EXERCISE OBJECTIVE »
Which lines of the listing below contain the string "Given", with case counting? Pick out each of them and copy it.

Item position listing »
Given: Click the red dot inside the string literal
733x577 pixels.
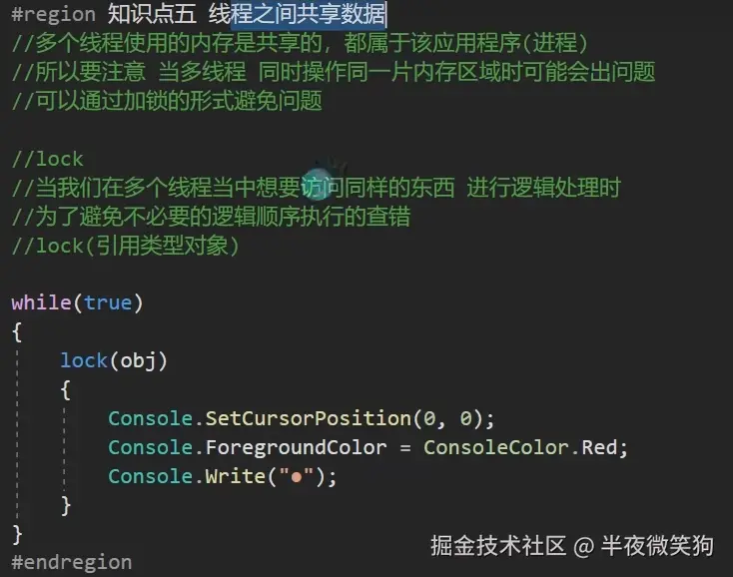Looking at the screenshot, I should coord(296,477).
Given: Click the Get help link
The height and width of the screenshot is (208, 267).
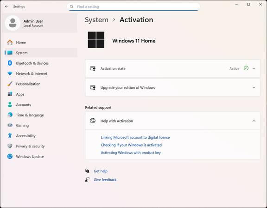Looking at the screenshot, I should [x=101, y=171].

THE SOLUTION »
Given: Click the red dot inside the string literal
Given: Click the Get help link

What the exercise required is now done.